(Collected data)
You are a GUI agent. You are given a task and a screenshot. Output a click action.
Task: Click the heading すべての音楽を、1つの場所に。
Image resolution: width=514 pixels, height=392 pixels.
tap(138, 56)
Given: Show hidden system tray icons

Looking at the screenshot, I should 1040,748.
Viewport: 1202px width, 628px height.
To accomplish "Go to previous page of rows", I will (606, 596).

...

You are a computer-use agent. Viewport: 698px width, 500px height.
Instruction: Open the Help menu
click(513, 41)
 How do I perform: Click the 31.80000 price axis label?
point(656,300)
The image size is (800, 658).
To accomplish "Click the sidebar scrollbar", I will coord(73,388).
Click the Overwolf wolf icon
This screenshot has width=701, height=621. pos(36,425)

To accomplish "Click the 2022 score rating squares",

--

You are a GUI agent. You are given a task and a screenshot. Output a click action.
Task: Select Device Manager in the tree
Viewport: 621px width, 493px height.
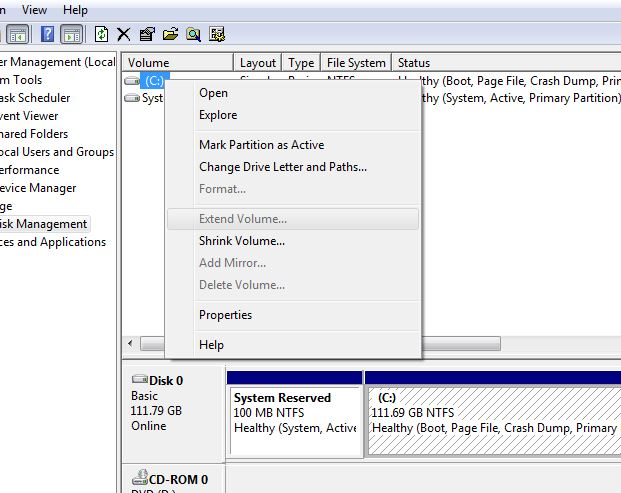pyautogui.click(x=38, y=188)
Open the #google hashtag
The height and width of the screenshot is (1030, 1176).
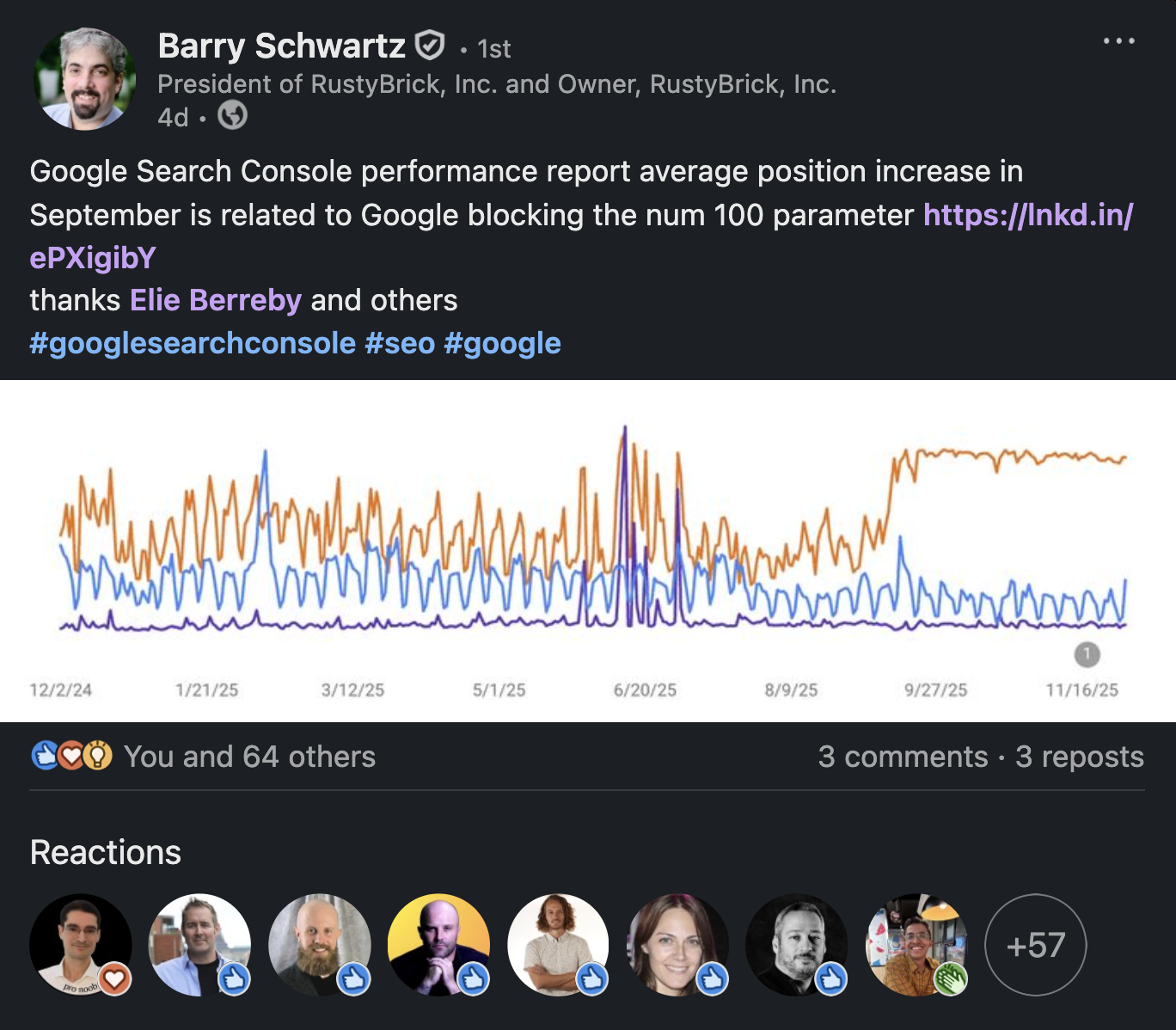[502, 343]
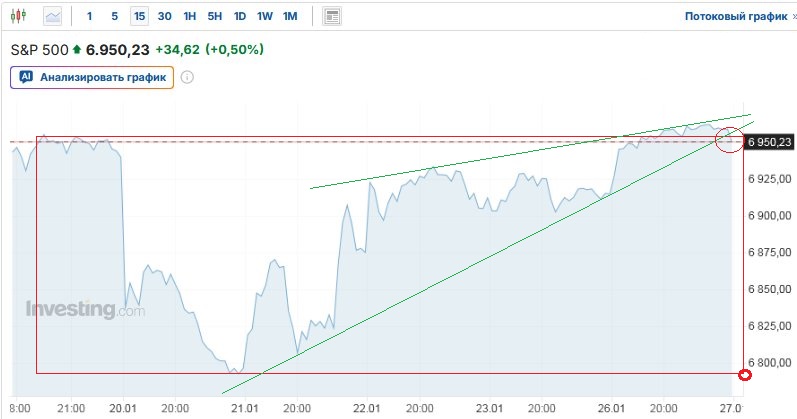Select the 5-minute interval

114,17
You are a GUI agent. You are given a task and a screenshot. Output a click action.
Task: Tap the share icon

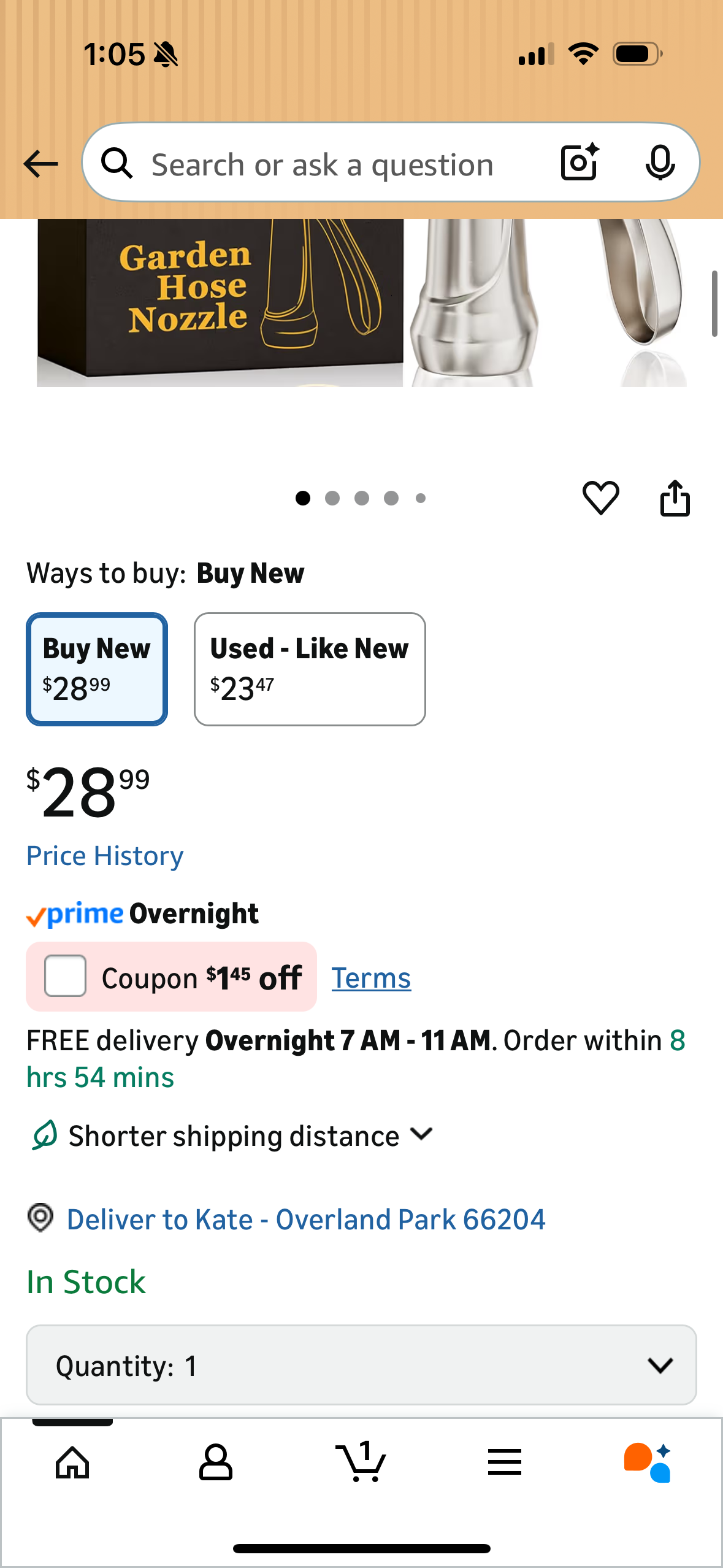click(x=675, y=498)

What you are asked to do: Please go over the data above and copy each line with "will" in it.

Exercise result:
To accomplish "Go to previous page of rows", I will (606, 596).
To accomplish "Click the sidebar scrollbar", I will coord(73,388).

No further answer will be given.